Freshman guard Andrew Jones continues to transition into a more complete player. Lately, its been noticeable.
Most collegiate players plow into a learning curve in their first season. Jones has yet to break out of that loop, but he’s close.
“I think Andrew’s learning quite a bit,” head coach Shaka Smart said. “Like any other freshman, he’s had some ups and downs this year. Like any other freshman, at times things have been harder than maybe he anticipated.”
But lately Jones has shown steady strides in his play. Over the past nine games, Jones has averaged 12.3 points, 3.9 rebounds and 3.3 assists per game. During that stretch, his field goal percentage is a respectable 44 percent and his minutes have increased.
It’s Jones’ versatility that sets him apart. He can score inside and outside. His 6-foot-4-inch, 190-pound frame makes him difficult to guard. His speed and instincts make him a nightmare in the open court.
“Transition is one of the areas that we felt like he was best at when we recruited him,” Smart said. “He’s still learning now at the college level when to attack the basket or shoot a three as opposed to when to give the ball up because in high school and AAU, he was basically unstoppable in transition.”
Jones’ outside shooting ability has also emerged. Last Saturday against No. 7 West Virginia, Jones was unafraid to let it fly from behind the arc. He finished with 17 points and went 4-of-9 from the three-point line. It was the second time this season he’s hit four three-pointers in a game.
On the defensive end, Jones must still progress.
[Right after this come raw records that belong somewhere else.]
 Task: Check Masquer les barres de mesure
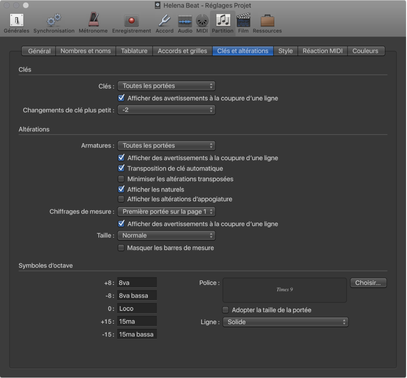pos(121,248)
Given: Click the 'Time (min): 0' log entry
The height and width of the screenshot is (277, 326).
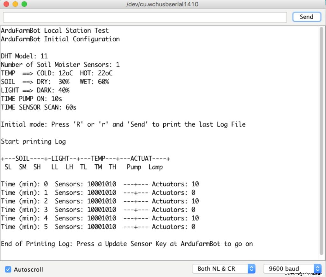Looking at the screenshot, I should (x=100, y=184).
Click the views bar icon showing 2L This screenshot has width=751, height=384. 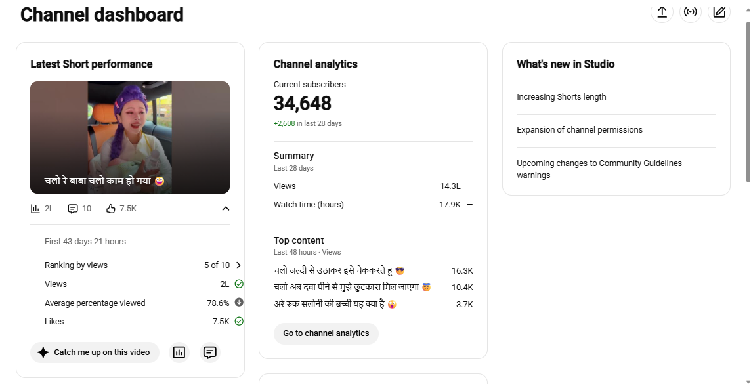35,209
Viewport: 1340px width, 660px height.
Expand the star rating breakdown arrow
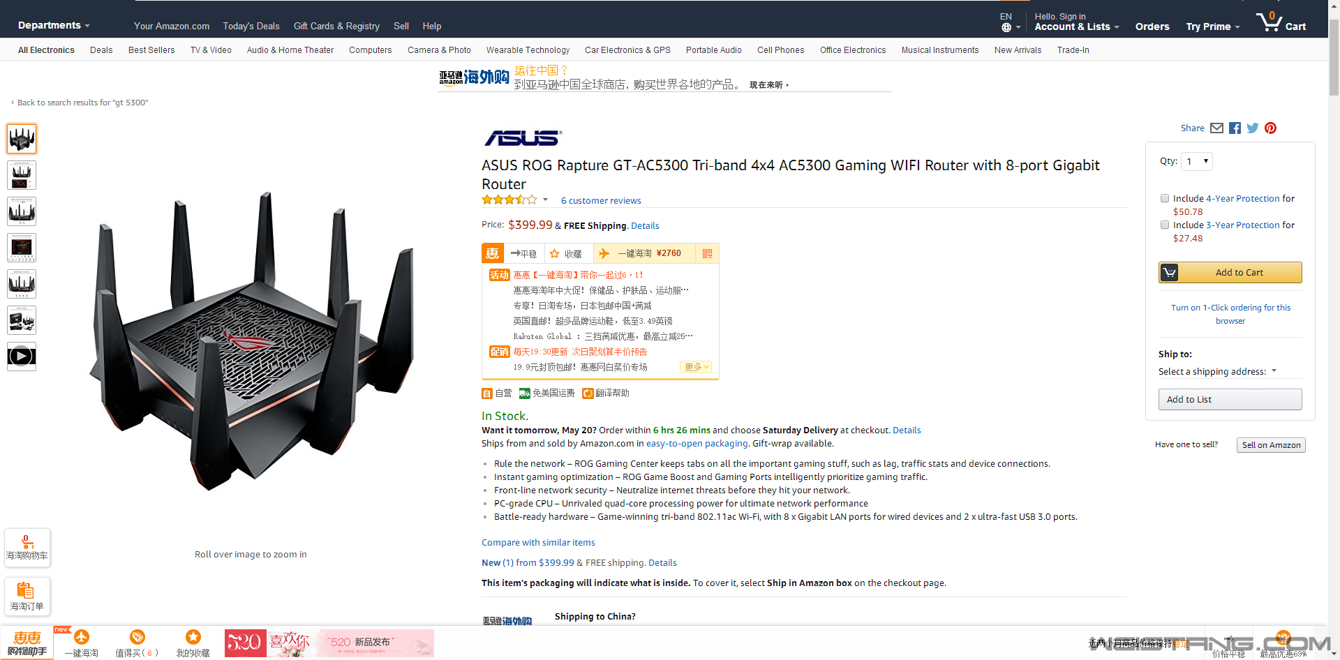pyautogui.click(x=545, y=200)
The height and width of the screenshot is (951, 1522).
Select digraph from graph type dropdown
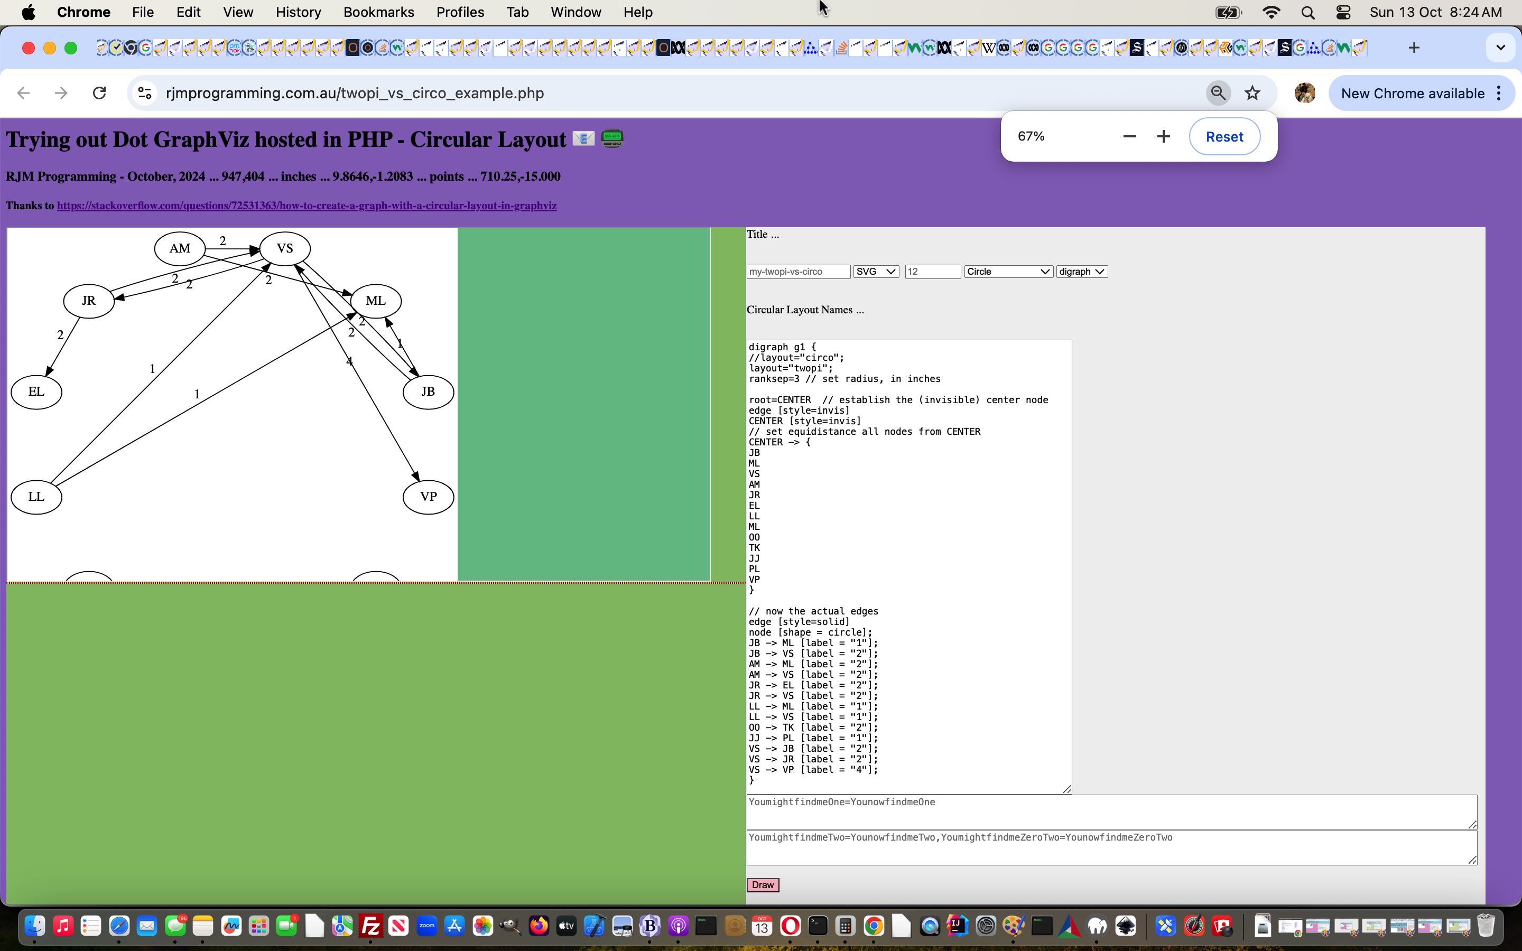1080,270
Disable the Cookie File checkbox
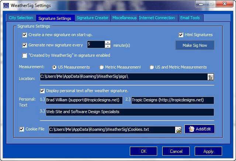 21,129
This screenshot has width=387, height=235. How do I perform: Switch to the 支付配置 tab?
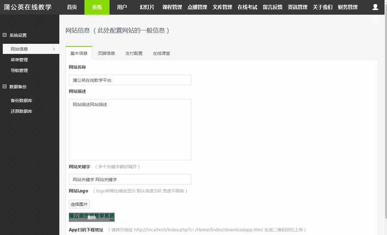click(134, 53)
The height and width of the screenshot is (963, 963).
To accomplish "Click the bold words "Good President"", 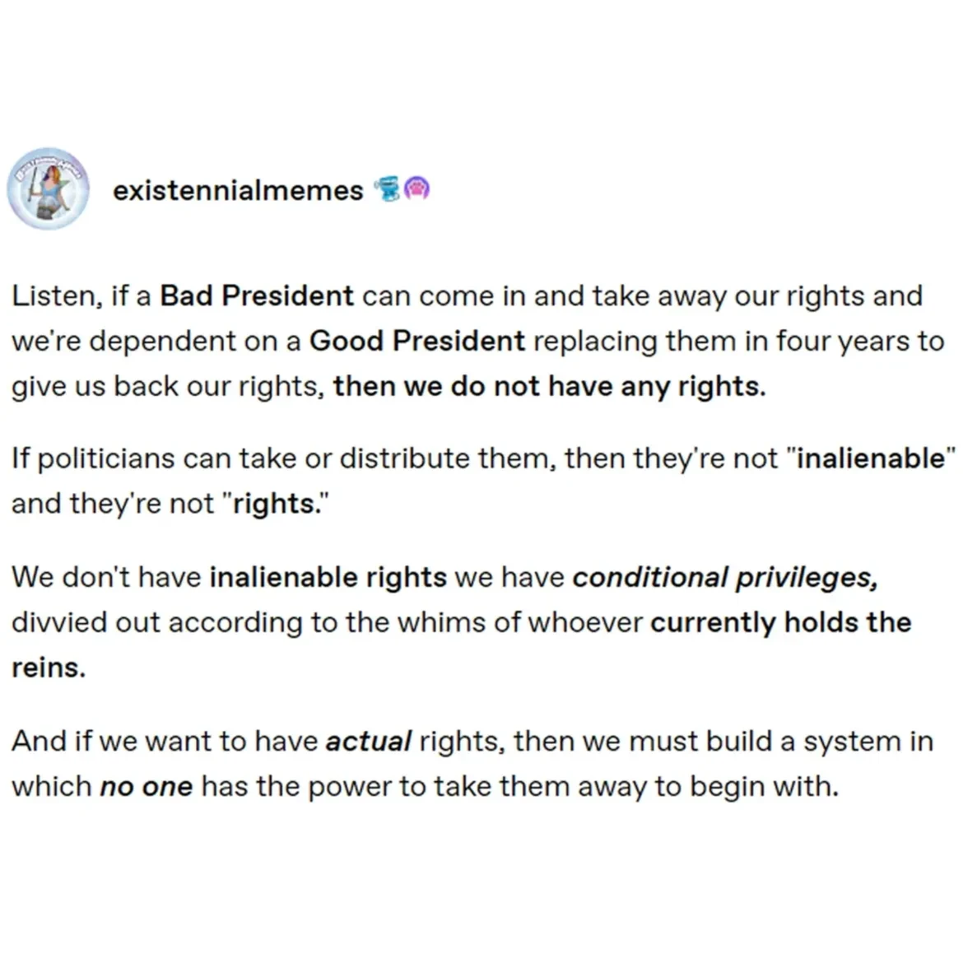I will [x=416, y=341].
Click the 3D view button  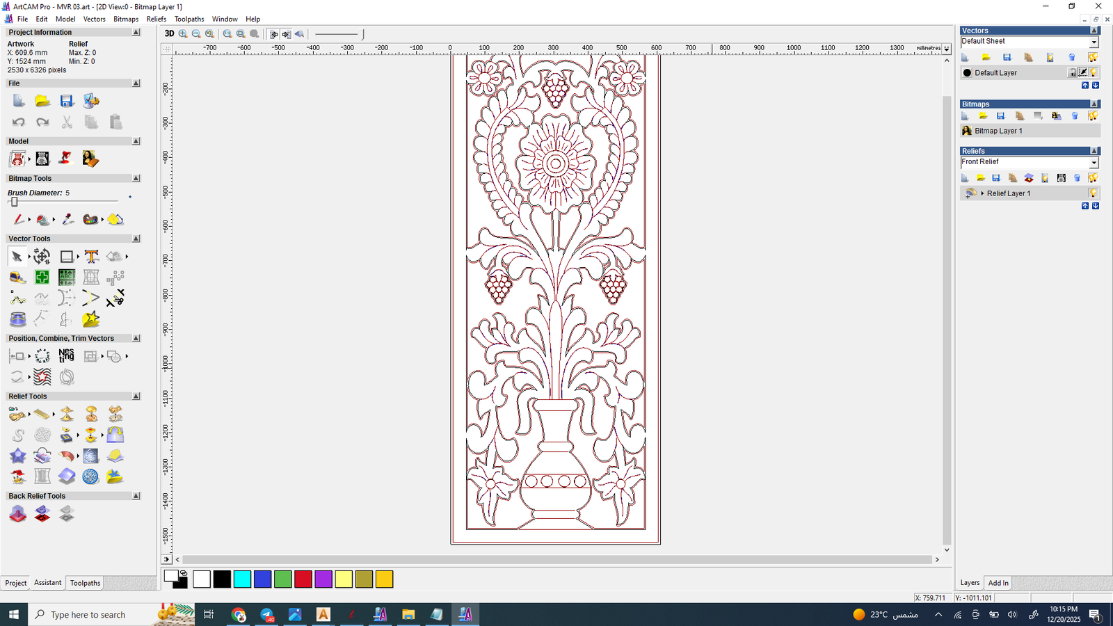169,33
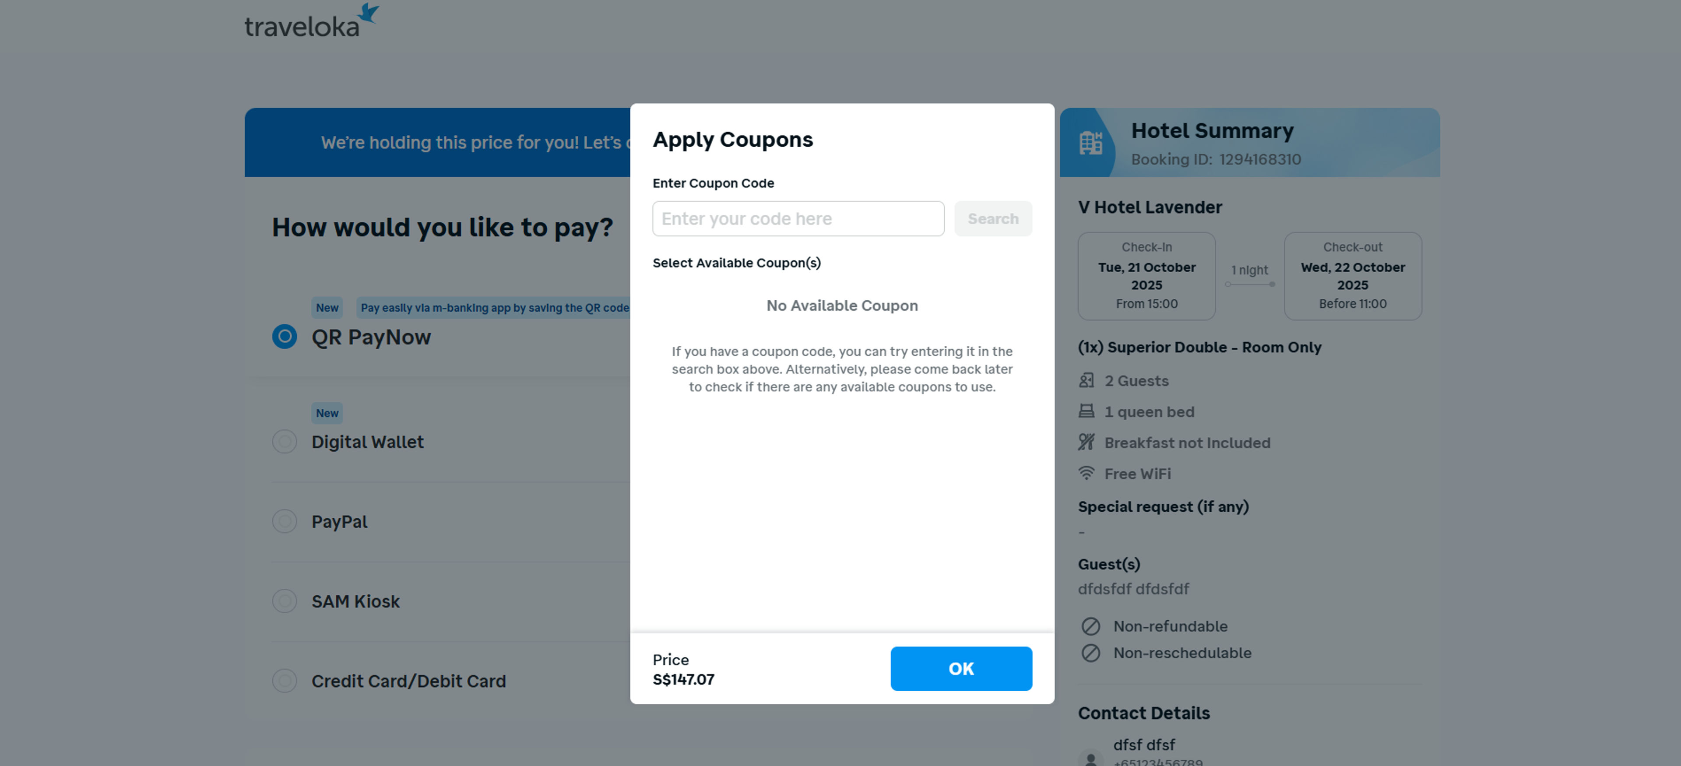Click the Check-out date box
This screenshot has width=1681, height=766.
(x=1352, y=276)
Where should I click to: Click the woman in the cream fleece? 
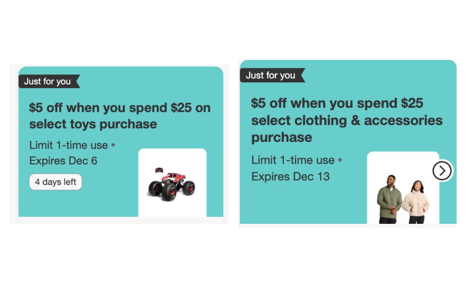tap(415, 202)
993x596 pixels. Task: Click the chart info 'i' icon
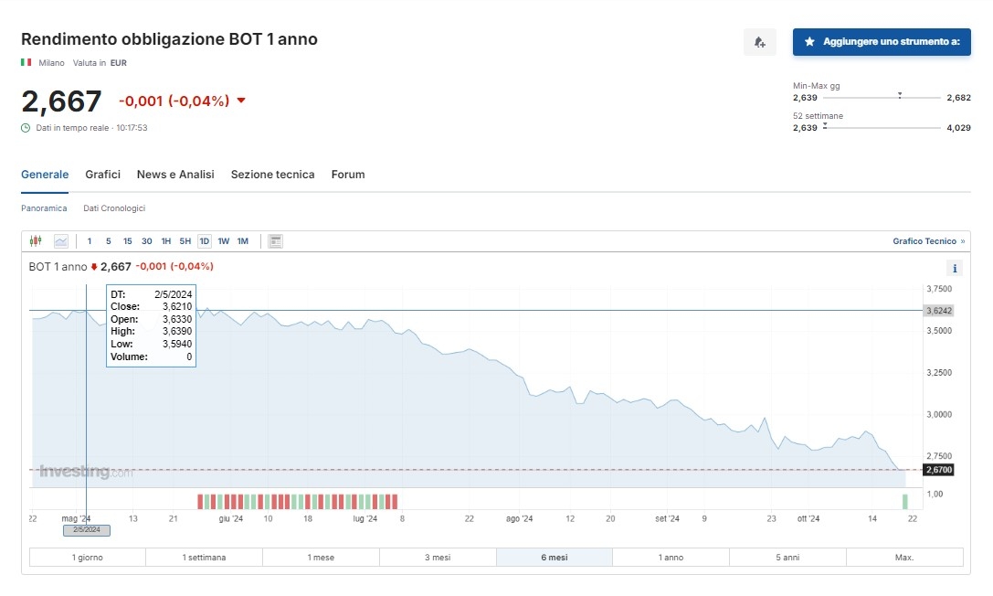click(x=955, y=269)
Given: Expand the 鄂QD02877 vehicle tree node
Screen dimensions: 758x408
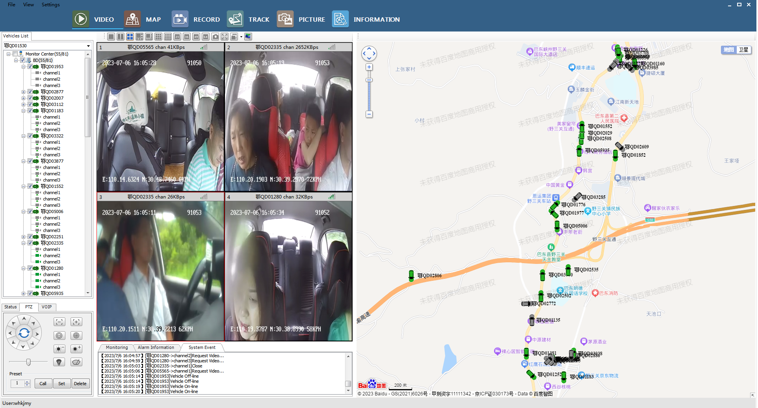Looking at the screenshot, I should 24,92.
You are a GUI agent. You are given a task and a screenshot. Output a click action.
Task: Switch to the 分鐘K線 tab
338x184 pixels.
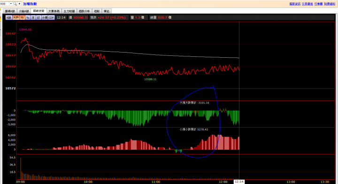24,11
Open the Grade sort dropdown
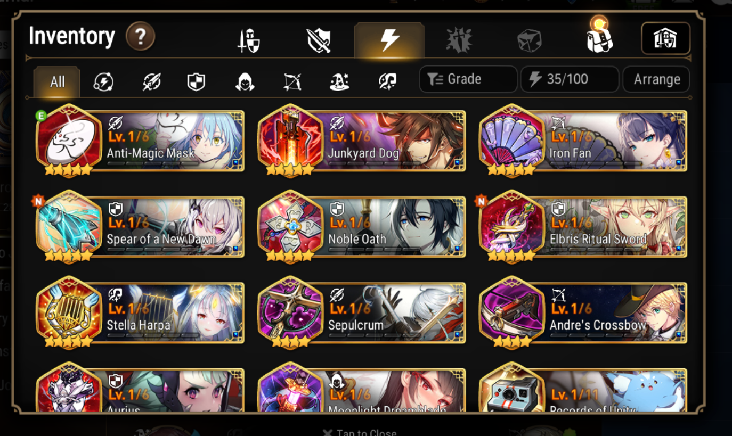 click(468, 79)
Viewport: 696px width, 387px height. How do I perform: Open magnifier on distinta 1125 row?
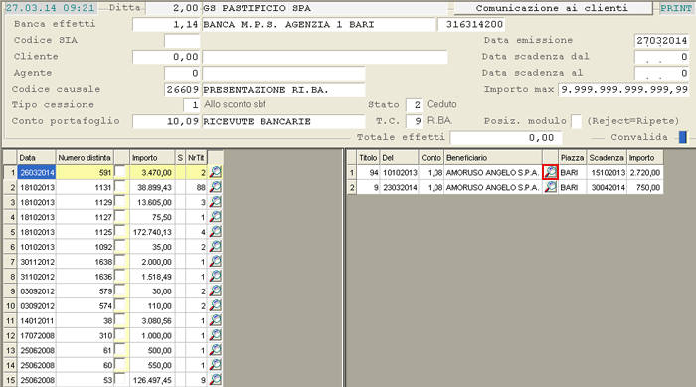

The former McDonald’s All-American even admitted after Texas’ 85-52 win over Eastern Washington on Nov. 17 that he “didn’t play much defense in high school.”
“In practice, [the coaches are] on me a lot about staying in my stance and guarding,” Jones said. “Coach [Smart] gives me a lot of confidence that I can be a great defender.”
Jones, a five-star recruit out of MacArthur High School in Irving, Texas, arrived on the 40 Acres as the No. 6-rated point guard in the country, according to Scout.com’s rankings.
While Jones is not the true floor general that former point guard Isaiah Taylor was, he still has seen an increased role in ball-handling duties to help out sophomore guard Kerwin Roach Jr. So long as he protects the ball, of course.
“Our strength coach always tells Andrew that the ball is gold so you have to value it like it’s gold,” sophomore guard/forward Tevin Mack said. “Don’t lose it because we have to keep control of the ball.”
But the added responsibility is nothing new to Jones. He’s used to it by now.
“In high school, that’s what I did,” Jones said. “I led the team. I ran the show. Now that Coach [Smart] is allowing me to do that more, it’s restored a lot of confidence in me on the court.”